Bryan is the operational mastermind behind Frosch’s success, but at the heart of the company is its ability to fashion out-of-this-world travel experiences for an elite clientele. Sure, Las Vegas is a fun time, but Frosch can deliver Sin City in a way most cannot. It was called “Vegas in 24 Hours” explains Richard; a birthday party, where 100 of the birthday boy’s closest friends were flown to Vegas via a 737. There, every couple of hours the scene switched to a new theme. Think lunch in New York (New York-New York Hotel) and dinner in Italy (The Venetian). Then there was the special access. Everybody loves watching the Carnival parade inside the Rio. But how about participating? “They were all in the parade,” says Bryan. There were other exclusive experiences, like backstage contact with illusionist David Copperfield.

Then there are the experiences that sound more harrowing than indulgent. “We had a group from the Young Presidents’ Organization spend time with the Israeli Defense Forces,” Bryan says. It was no picnic, but just the kind of experience and access that 99 percent of the population never gets a crack at. “They spent 44 hours out of 48 not sleeping,” Bryan says. “They learned how to shoot headshots from 200 yards out.” Why? “Because enemies are usually wearing bullet-proof vests,” Bryan says. Sounds more like a fraternity hell week, but not so says Bryan. “The group said it was the most amazing thing they had ever done.”

Experiences like these are usually set up through Frosch’s Private Client Services division headed by Karen Julie in New York. Launched four years ago, for an annual $10,000 fee, clients receive 24/7 white-glove service and access to anything they want—whether it’s impossible-to-get restaurant reservations or tickets to a sold-out show. The list is tireless. “We have the relationships and can make a call anywhere,” Richard says. “Many profess they can do it. But we always come through.”

And that’s Richard; he holds all the cards. “He’s like an encyclopedia,” Lara says. “He’s the one everyone turns to for guidance on planning those extraordinary experiences.” Richard receives daily reports that lay out where Frosch clients are traveling and sees to it that clients receive special recognition. “Nobody goes anywhere or sends clients anywhere without checking in with Richard,” Epstein says.

## APPLY WHAT YOU READ
a. Reproduce part of the passage on Frosch word for word. Begin at the words "Bryan is the" and stop after "illusionist David Copperfield.".
b. According to the passage on Frosch, what annual fee do clients pay for the Private Client Services division?
The rows that follow have no connection to the passage on Frosch.

## DATASET EXCERPTS
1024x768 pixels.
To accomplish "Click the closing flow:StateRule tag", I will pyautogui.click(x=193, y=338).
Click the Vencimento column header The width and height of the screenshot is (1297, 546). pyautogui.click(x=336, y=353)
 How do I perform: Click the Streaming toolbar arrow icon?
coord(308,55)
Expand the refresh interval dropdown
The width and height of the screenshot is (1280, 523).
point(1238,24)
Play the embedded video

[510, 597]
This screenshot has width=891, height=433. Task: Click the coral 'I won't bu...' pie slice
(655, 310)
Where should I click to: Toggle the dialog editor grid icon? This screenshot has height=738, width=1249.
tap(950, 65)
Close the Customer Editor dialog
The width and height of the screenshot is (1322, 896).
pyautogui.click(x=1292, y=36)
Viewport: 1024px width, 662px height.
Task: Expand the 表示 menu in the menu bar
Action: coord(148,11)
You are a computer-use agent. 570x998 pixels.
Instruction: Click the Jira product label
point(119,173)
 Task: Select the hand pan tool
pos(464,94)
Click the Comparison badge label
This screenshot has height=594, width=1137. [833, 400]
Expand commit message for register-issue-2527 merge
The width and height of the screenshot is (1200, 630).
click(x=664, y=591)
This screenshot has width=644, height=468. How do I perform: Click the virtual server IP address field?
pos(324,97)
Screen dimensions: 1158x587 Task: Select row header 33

## ANSWERS BY TASK
a.
Bryan is the operational mastermind behind Frosch’s success, but at the heart of the company is its ability to fashion out-of-this-world travel experiences for an elite clientele. Sure, Las Vegas is a fun time, but Frosch can deliver Sin City in a way most cannot. It was called “Vegas in 24 Hours” explains Richard; a birthday party, where 100 of the birthday boy’s closest friends were flown to Vegas via a 737. There, every couple of hours the scene switched to a new theme. Think lunch in New York (New York-New York Hotel) and dinner in Italy (The Venetian). Then there was the special access. Everybody loves watching the Carnival parade inside the Rio. But how about participating? “They were all in the parade,” says Bryan. There were other exclusive experiences, like backstage contact with illusionist David Copperfield.

b. $10,000